Comment comprendre une telle incompatibilité, sinon
en retenant un certain sens pour chacune des deux notions en jeu?
Analyse de la question
• En tant que rivalité produisant une compétition entre plusieurs individus, la concurrence semble tout à la fois
appeler et présupposer des différences qui attesteraient supériorité ou infériorité des uns par rapport aux autres.
L'égalité, entendue comme identité, reste une abstraction tant qu'on ne définit pas le rapport sous lequel on
compare les individus (cf.
Platon, le Gorgias : la notion de supériorité n'a de sens qu'au regard d'un critère de
comparaison).
Ainsi, des individus inégaux sous un rapport peuvent être égaux sous un autre rapport, et la notion
de supériorité ne peut s'appliquer de façon absolue à la caractérisation abstraite d'un individu par rapport à un
autre.
La notion même d'égalité n'a pas de sens défini a priori, comme le montre la multiplicité des expressions où
elle figure : égalité juridique (en droit), égalité de condition, égalité devant la mort, égalité de fait, égalité formelle,
etc.
L'antinomie apparente de la concurrence et de l'égalité apparaît comme indéterminée tant qu'on ne précise pas
de quelle égalité il s'agit.
La réflexion, pour préciser le sens à retenir, devra prendre en compte la signification et les
implications de la concurrence dans la vie sociale.

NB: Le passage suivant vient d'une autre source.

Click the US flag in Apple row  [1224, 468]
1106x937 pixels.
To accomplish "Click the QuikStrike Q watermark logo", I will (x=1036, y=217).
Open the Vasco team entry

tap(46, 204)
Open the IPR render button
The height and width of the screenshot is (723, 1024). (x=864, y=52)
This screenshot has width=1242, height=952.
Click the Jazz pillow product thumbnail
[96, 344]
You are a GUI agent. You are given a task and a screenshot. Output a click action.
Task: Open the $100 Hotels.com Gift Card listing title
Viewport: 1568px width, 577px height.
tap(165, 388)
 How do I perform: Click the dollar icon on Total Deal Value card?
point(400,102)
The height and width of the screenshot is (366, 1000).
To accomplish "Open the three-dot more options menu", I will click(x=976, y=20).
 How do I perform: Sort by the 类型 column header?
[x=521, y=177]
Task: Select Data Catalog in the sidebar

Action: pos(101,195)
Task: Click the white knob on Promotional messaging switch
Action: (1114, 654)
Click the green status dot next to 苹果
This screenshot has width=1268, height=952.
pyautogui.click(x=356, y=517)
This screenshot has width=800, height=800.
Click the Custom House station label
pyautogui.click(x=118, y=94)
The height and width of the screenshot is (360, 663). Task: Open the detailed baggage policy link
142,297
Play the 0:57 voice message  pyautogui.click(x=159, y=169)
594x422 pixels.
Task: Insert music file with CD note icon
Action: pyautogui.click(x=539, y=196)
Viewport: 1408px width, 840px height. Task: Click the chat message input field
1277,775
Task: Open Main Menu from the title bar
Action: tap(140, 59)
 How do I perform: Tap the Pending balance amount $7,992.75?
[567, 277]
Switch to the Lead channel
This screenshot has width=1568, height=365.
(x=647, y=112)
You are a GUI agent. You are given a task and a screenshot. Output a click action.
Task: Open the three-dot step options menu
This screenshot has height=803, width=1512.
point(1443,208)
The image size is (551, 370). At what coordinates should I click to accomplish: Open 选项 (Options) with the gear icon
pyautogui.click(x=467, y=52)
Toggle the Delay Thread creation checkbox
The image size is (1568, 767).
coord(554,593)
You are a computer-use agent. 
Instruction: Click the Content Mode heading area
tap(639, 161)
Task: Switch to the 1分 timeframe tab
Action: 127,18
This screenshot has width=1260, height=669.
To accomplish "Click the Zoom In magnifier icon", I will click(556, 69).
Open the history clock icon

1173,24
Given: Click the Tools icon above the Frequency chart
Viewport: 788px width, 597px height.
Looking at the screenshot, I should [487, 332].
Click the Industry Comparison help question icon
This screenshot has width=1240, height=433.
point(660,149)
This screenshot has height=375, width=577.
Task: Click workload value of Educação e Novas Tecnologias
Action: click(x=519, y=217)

• L'idée de concurrence possède un sens précis dans l'activité économique, au niveau des échanges.
Elle recouvre
la compétition entre individus (ou entre groupes) dans la production (ou dans la vente) de marchandises
spécifiques.
C'est dans un même domaine (par exemple la fabrication et la vente de véhicules automobiles) qu'il y a
concurrence.
A ce niveau, l'égalité ne peut pas vouloir dire autre chose que l'identité des règles que doivent
observer les concurrents (ainsi, la libre concurrence est incompatible avec les monopoles ou les ententes entre
producteurs).
Égaux devant la loi et observant les mêmes «règles du jeu », les concurrents se différencient les uns
des autres par la qualité de leurs produits ou par le dynamisme de leur commercialisation.
Toute faiblesse est
sanctionnée par un recul, voire une disparition.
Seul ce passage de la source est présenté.